Eliminate Background Check Risks: A Primer
By foleyfoleypc on May 6, 2026

Background checks feel routine. They’re not.
This is one of the most heavily regulated steps in your entire hiring process — and most employers don’t realize it until they’re staring down a lawsuit.

Between the Fair Credit Reporting Act (FCRA), a patchwork of state laws, and anti-discrimination rules, the margin for error is razor thin. Automated hiring tools are making things faster. They’re also making compliance mistakes easier to miss.

Here are three mistakes we see employers make — and how to avoid them.

Inconsistent Practices
If you’re screening some candidates one way and others differently, you have a problem.
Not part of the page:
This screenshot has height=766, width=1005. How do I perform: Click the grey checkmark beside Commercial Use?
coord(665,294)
Inconsistency doesn’t just look bad — it creates discrimination exposure and makes your hiring decisions nearly impossible to defend.
The fix is straightforward: build a standardized process and stick to it. Every time. For every applicant. Across every jurisdiction you operate in.

FCRA Violations
Here’s what surprises most employers: the FCRA isn’t just about credit checks. It governs any background screening performed by a third-party company.

And the violations that land employers in litigation? They’re usually procedural — not substantive. The underlying hiring decision was fine. The paperwork wasn’t.
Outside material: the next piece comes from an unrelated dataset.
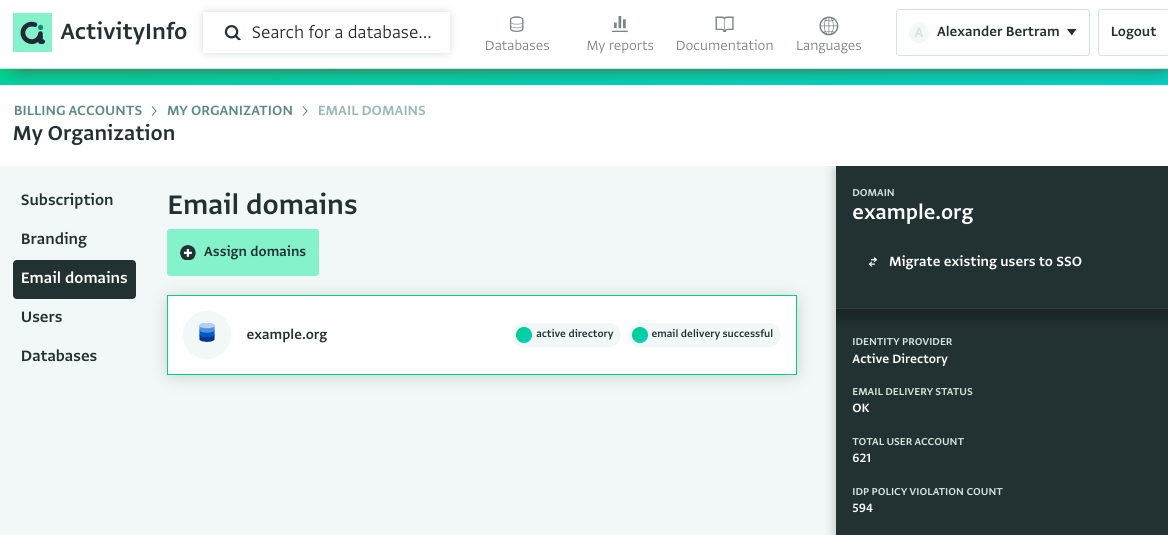Open the Users section in sidebar

[x=42, y=317]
If you’re using an outside screening company, you are required to:

  • Obtain written authorization
  • Provide required disclosures
  • Issue pre-adverse action letters
  • Allow time for disputes
  • Issue final adverse action notices

Miss any one of these steps and you’ve got exposure — even if the candidate never should have been hired in the first place.

Ignoring State-Specific Rules
What’s compliant in one state can be illegal in the next. Full stop.
Dozens of states have enacted “Ban the Box” and fair chance laws that prohibit criminal history questions on applications and restrict when background checks can even be initiated. Many states also require an individualized assessment — considering the nature of the offense, time elapsed, and relevance to the job — before any adverse decision is made.

If you’re a multi-state employer running a one-size-fits-all background check process, you are almost certainly out of compliance somewhere.

The Bottom Line
Audit your hiring process. Train your team. Apply your policies uniformly — every time, everywhere. Proactive compliance is always cheaper than reactive litigation. And once you get your procedure in place, you will be good to go. Get it right and be done.